A: Rickwood Field (in Birmingham, Alabama), which opened in 1910. It is Willie’s oldest standing professional home park and the oldest professional ballpark in America. Older than Wrigley Field, older than Fenway Park. Still used for college and high school tournaments. The Birmingham Barons, a Double-A team now playing downtown Birmingham a few miles from Rickwood, have a tribute game there every year. So it’s functional, it can work. It’s Americana at its finest.

It’s a great tribute to the Negro Leagues (May’s first professional club was the Birmingham Black Barons). Willie Mays played there, but also Ty Cobb and Babe Ruth and many other old legends of Barnstorming times. But because Willie Mays played there, it should be a museum and cherished. By the end of the 1948 season, he was the everyday guy as a 17-year-old boy due to an injury to midfielder Norman Robinson.
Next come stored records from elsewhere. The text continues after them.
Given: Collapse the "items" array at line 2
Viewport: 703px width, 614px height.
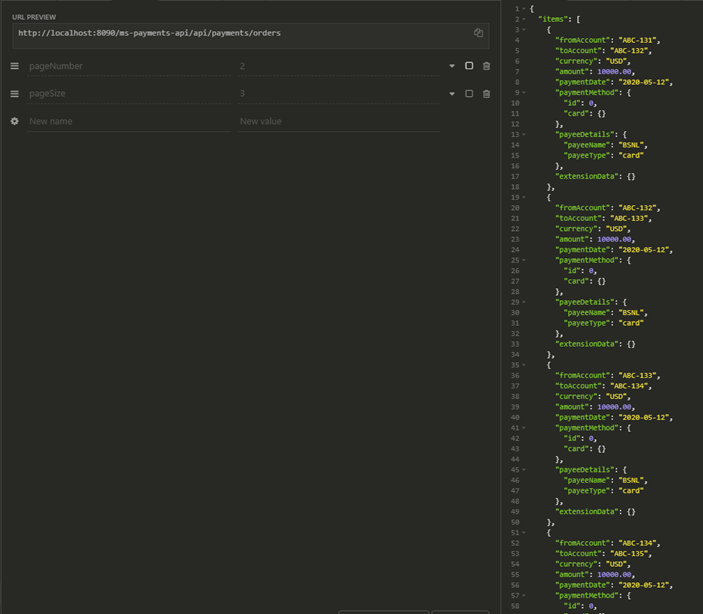Looking at the screenshot, I should pyautogui.click(x=526, y=19).
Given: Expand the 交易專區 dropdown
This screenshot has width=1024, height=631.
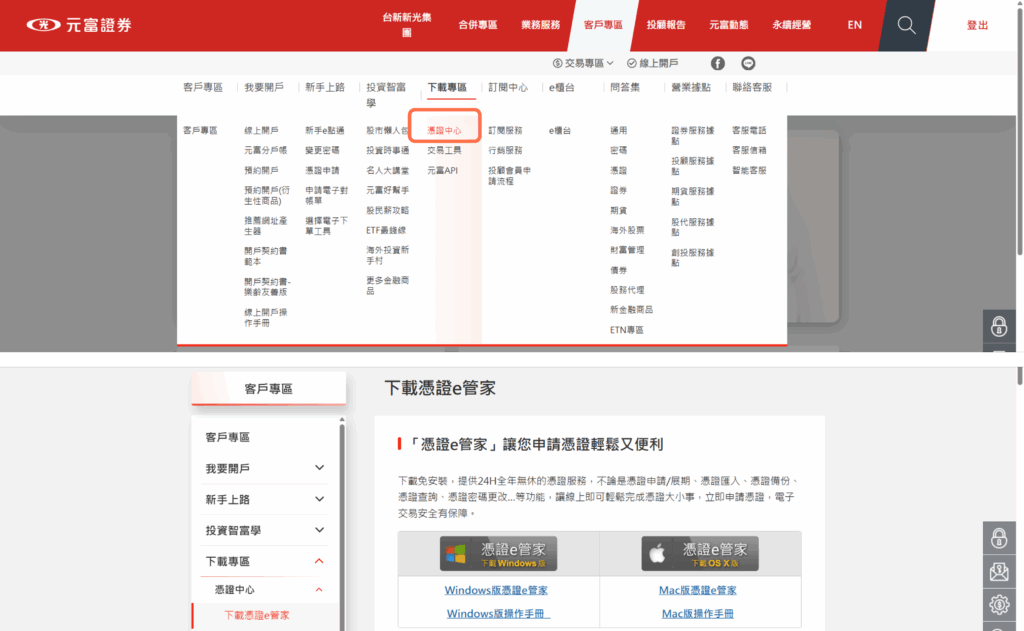Looking at the screenshot, I should 583,63.
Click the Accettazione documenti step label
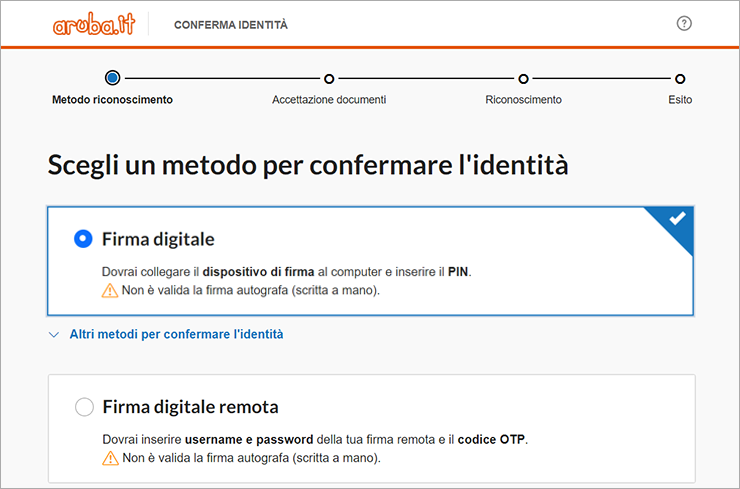The width and height of the screenshot is (740, 489). click(329, 100)
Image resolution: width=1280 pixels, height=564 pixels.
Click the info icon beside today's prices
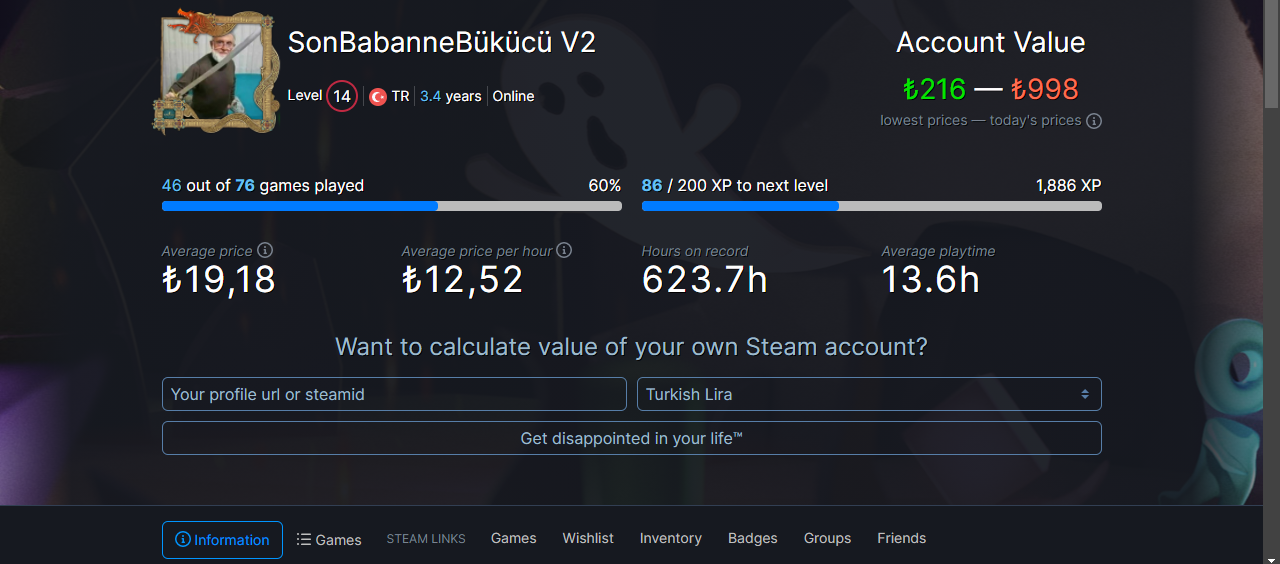[1094, 121]
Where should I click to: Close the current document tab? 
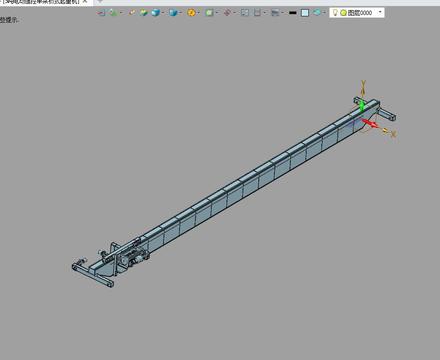[85, 2]
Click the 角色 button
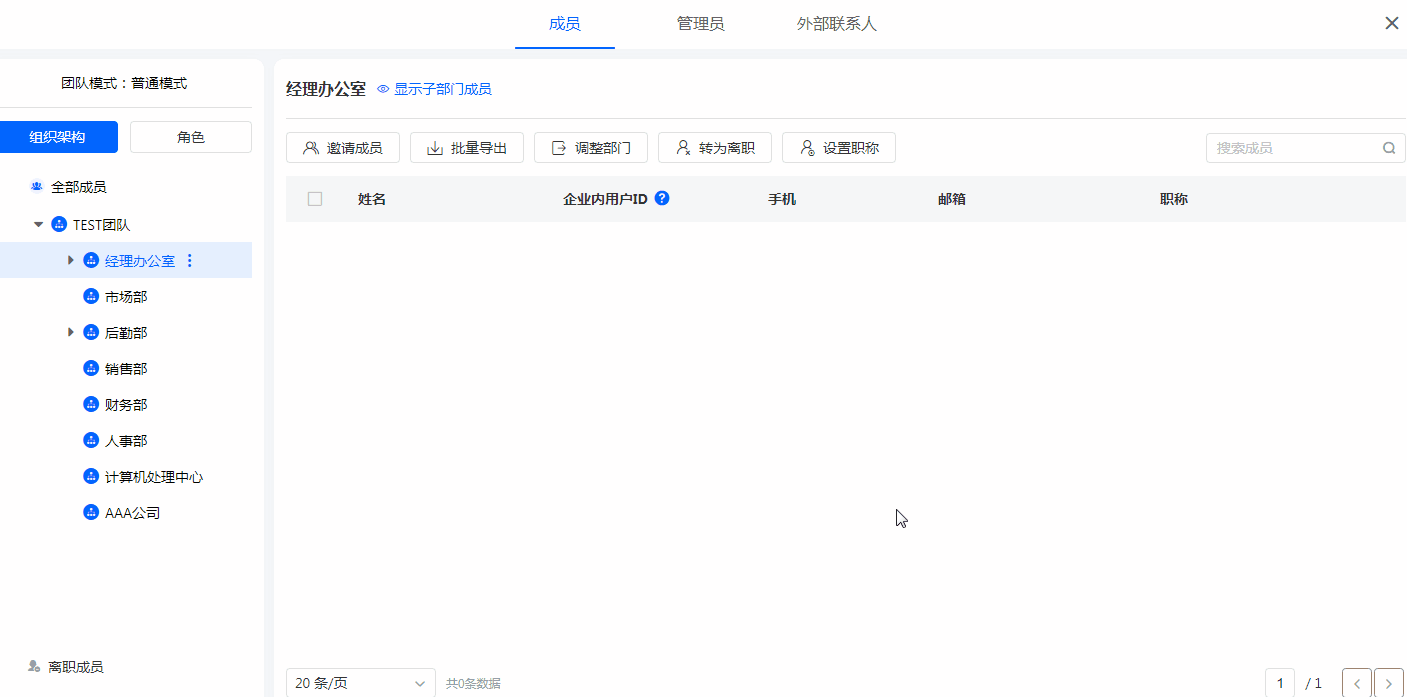This screenshot has width=1407, height=697. pos(190,137)
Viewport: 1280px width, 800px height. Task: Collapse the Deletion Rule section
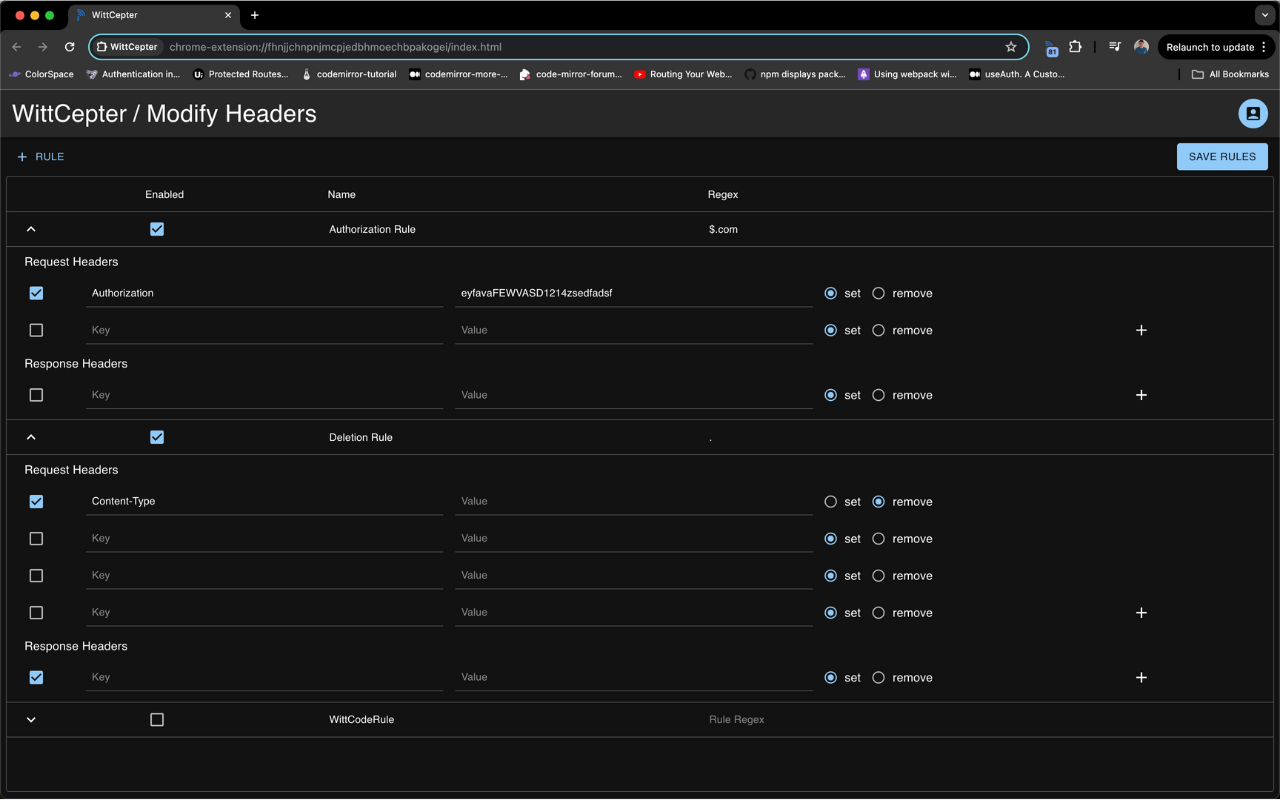pos(31,437)
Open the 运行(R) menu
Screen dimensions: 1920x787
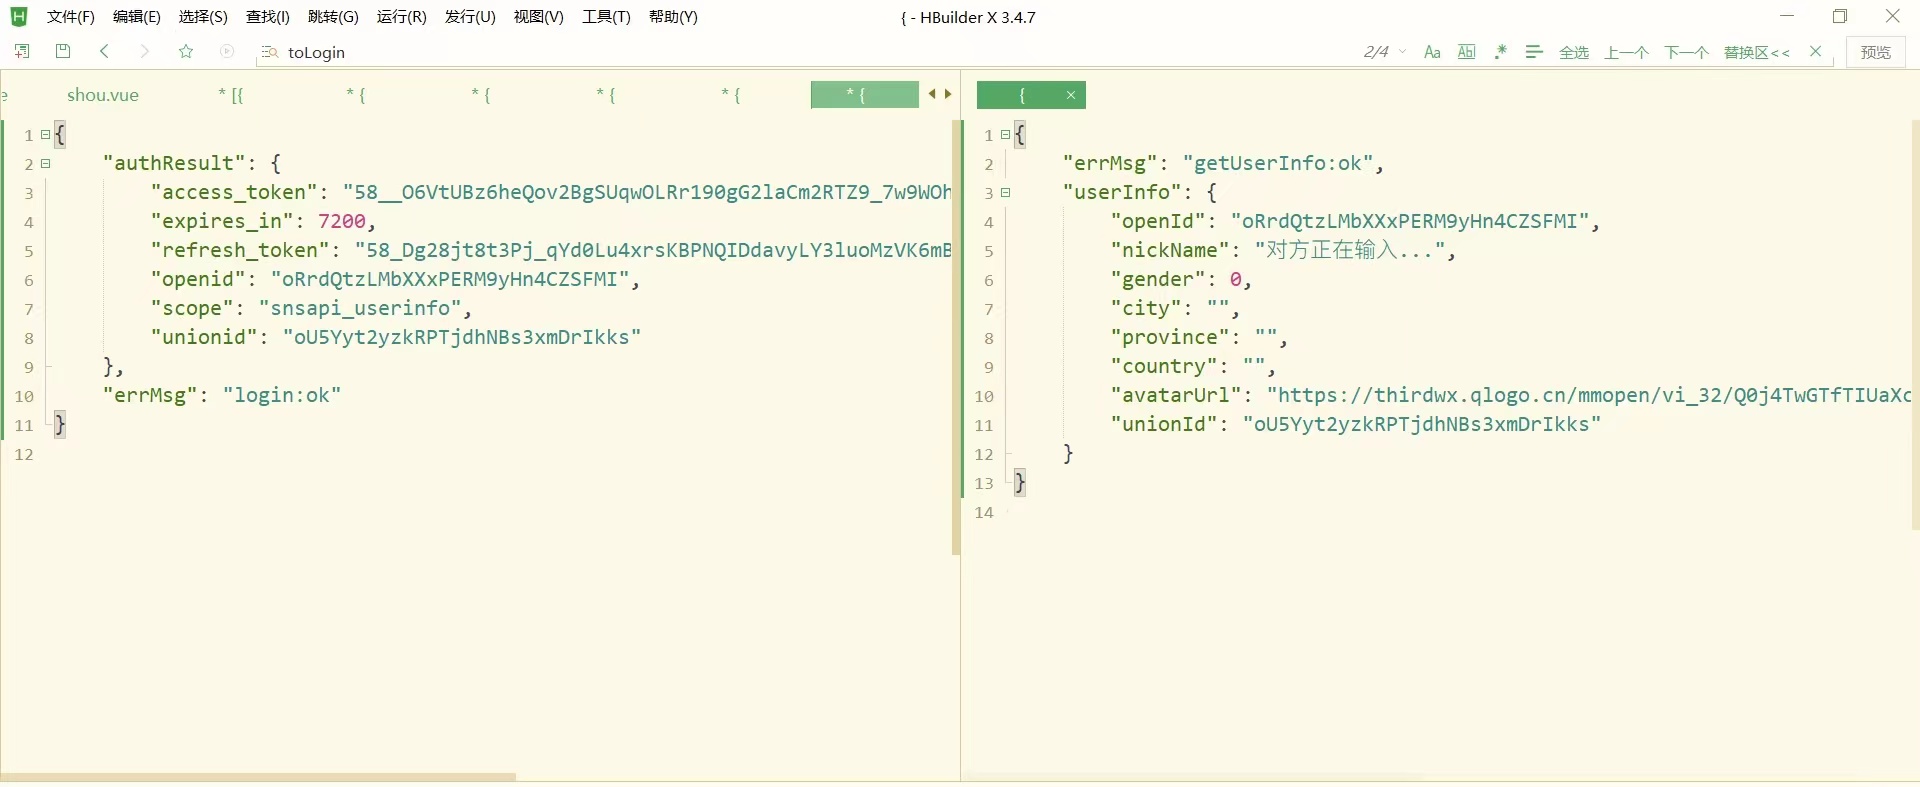pyautogui.click(x=401, y=17)
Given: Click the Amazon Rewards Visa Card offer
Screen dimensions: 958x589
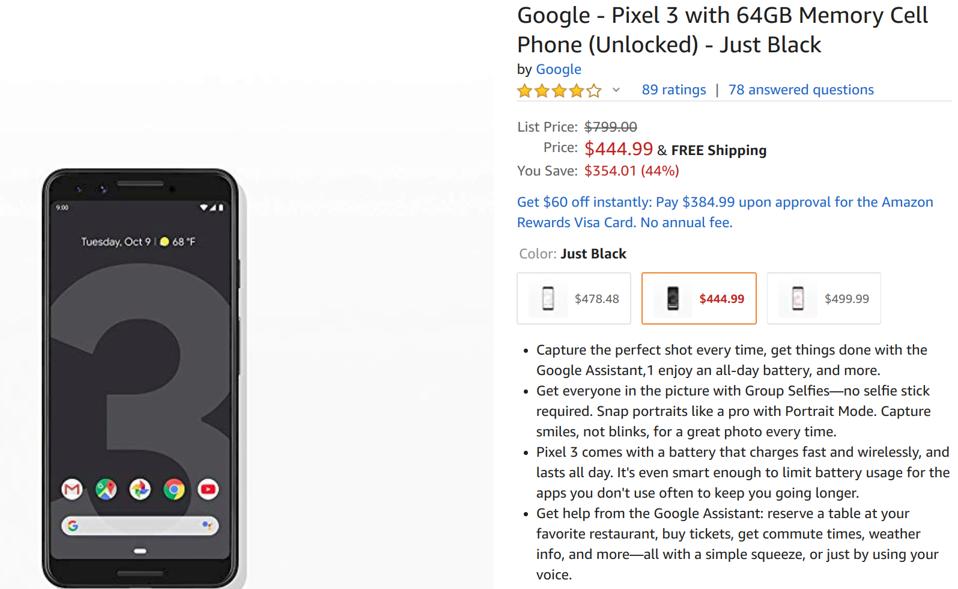Looking at the screenshot, I should (725, 212).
When the Black Barons played the Homestead Grays in the last Negro League World Series, Willie Mays was the midfielder and the pitchers loved him because he spotted everything.

Director Nelson George interviews Willie Mays for his HBO documentary Say Hey, Willie Mays! Photo: HBO

Q: What do you hope people who don’t know much about Willie Mays – who may not even be baseball fans – will benefit from the documentary?

A: To live a good life. Being open to inspiration and inspiring others, people of all races, colors. This is the essence of Willie. You can run through this full history of the sports he played, his relationship with his father and two aunts, the Black Barons, and the relationships he forged during his two years in the military. The racism he felt when he came to San Francisco. Here’s a man who never had an agent. There was no freedom of choice. The most he ever earned was $155,000.

Really everything about him. You know, on Halloween night, a local sheriff comes by because there’s a huge line, and Willie always wants to greet these kids with candy and baseballs and stuff like that.

It should be an inspiration not only for the younger generations, but for all generations.

“Say hello, Willie Mays”! Premieres at 9 p.m. Tuesday, November 8, on HBO and HBO Max.